_EXERCISE_
Reproduce the stretch from the start of the material through the line containing "pos(1287,1788)", changing "Switch" to "Go" and leaving everything else as it is.

_DATA PROVIDED_
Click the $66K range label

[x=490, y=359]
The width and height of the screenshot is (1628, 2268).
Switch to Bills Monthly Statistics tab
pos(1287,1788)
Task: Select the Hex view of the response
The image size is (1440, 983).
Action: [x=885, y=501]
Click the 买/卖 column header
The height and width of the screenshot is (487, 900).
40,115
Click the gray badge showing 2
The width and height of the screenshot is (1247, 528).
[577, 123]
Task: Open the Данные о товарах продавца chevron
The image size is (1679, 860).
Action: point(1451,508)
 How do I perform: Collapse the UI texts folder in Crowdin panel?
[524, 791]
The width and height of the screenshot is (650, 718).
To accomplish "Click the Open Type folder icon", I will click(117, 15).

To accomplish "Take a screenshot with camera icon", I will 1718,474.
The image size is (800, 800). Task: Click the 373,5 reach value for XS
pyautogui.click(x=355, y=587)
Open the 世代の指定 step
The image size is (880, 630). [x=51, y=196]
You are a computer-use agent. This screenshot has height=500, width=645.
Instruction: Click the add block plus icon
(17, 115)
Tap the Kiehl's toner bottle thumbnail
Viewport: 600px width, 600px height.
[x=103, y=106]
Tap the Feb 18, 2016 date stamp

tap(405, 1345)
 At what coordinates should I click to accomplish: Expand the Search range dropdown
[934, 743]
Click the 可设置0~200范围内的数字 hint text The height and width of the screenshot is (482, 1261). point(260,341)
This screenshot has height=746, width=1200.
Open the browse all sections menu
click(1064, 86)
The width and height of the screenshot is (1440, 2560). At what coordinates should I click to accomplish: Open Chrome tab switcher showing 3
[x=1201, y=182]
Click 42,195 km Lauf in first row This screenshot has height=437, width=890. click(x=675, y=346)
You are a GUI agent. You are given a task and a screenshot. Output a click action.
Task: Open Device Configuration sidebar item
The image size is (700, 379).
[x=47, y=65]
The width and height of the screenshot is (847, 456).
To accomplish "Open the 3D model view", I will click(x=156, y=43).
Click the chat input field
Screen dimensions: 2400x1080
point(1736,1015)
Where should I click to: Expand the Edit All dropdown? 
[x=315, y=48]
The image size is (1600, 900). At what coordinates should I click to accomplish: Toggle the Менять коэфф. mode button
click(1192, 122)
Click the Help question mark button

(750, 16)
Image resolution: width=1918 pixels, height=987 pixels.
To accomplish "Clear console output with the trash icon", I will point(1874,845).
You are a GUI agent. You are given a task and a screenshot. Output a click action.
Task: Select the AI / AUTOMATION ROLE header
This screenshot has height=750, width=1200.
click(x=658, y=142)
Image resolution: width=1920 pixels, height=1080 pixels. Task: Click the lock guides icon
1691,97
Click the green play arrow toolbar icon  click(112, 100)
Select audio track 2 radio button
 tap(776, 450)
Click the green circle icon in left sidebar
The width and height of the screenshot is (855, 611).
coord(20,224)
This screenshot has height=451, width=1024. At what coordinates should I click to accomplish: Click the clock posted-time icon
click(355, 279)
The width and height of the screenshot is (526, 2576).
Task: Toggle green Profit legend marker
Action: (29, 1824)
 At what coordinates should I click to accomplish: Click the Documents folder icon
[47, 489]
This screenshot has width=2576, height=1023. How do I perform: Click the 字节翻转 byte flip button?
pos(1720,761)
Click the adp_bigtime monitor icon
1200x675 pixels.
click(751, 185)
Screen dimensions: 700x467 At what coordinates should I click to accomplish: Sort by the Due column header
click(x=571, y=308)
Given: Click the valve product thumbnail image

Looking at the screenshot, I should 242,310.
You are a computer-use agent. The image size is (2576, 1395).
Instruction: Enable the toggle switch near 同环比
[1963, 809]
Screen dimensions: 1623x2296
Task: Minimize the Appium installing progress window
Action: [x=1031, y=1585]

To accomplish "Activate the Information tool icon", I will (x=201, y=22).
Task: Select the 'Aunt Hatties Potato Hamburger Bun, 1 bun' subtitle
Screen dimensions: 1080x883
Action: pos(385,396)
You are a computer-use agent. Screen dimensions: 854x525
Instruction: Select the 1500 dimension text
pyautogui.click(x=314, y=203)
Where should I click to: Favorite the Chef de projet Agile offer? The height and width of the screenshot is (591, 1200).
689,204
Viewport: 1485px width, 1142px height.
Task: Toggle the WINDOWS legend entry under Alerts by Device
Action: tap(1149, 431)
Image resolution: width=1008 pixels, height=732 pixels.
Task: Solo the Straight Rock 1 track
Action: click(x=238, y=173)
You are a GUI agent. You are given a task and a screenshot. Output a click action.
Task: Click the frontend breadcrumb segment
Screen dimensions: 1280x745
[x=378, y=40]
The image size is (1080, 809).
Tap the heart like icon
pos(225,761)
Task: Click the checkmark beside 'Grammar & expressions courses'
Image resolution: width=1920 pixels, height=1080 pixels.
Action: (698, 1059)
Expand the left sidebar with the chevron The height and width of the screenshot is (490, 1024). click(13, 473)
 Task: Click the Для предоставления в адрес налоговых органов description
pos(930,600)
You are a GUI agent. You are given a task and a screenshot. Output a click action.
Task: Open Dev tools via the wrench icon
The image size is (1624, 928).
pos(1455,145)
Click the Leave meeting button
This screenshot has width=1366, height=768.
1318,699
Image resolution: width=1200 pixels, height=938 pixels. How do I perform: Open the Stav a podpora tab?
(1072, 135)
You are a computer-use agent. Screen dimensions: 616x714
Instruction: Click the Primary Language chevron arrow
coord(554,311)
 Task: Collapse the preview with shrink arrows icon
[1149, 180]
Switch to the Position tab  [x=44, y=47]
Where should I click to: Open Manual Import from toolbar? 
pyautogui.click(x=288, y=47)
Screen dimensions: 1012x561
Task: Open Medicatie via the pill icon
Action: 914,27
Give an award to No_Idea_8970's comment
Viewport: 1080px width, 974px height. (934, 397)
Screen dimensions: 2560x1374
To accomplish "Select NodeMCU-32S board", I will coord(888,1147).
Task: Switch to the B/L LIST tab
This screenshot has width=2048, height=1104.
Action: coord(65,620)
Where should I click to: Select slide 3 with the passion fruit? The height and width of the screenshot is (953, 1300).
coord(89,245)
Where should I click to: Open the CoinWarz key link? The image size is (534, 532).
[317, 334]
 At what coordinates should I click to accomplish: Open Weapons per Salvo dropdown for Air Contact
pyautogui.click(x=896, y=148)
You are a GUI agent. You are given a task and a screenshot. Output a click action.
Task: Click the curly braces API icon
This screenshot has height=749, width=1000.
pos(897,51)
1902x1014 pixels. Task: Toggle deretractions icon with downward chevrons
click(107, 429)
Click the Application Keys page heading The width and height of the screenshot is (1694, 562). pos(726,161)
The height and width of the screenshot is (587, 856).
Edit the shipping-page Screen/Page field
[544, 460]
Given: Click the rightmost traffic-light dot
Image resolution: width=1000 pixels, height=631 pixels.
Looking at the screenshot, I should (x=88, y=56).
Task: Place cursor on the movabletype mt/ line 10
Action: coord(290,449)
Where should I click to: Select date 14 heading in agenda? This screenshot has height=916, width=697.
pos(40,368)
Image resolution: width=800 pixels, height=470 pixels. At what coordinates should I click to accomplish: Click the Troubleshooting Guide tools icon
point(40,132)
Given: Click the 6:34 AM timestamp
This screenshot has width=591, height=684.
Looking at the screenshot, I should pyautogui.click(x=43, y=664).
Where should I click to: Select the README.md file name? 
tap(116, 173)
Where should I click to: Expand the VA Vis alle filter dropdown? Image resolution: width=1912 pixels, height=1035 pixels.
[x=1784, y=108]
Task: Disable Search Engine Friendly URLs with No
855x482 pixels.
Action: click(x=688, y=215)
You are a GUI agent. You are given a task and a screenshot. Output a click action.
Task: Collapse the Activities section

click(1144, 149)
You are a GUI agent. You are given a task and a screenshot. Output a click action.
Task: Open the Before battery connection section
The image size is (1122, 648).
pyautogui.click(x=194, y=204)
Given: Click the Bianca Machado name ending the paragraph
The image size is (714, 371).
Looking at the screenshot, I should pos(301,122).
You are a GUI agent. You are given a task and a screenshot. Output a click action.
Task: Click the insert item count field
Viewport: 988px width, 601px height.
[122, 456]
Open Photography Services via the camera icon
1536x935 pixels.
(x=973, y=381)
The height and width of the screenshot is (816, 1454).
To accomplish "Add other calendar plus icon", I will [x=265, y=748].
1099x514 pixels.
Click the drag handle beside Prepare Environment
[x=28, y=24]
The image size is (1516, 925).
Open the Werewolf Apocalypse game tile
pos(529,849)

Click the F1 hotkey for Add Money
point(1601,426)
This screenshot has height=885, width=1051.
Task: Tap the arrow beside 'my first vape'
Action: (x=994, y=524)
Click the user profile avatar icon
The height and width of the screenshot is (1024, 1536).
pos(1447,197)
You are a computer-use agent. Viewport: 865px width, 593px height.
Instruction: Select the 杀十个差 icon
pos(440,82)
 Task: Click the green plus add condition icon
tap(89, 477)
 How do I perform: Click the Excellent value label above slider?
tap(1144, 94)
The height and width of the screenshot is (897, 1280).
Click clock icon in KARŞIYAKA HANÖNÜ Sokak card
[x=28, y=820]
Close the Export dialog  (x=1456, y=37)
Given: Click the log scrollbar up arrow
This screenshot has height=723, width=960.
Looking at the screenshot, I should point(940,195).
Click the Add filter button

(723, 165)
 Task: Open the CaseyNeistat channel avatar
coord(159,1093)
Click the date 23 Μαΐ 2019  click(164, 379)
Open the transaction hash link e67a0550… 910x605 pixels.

_FINAL RESULT_
Click the $66K range label

[x=490, y=359]
The width and height of the screenshot is (1628, 2268).
Go to Bills Monthly Statistics tab
pos(1287,1788)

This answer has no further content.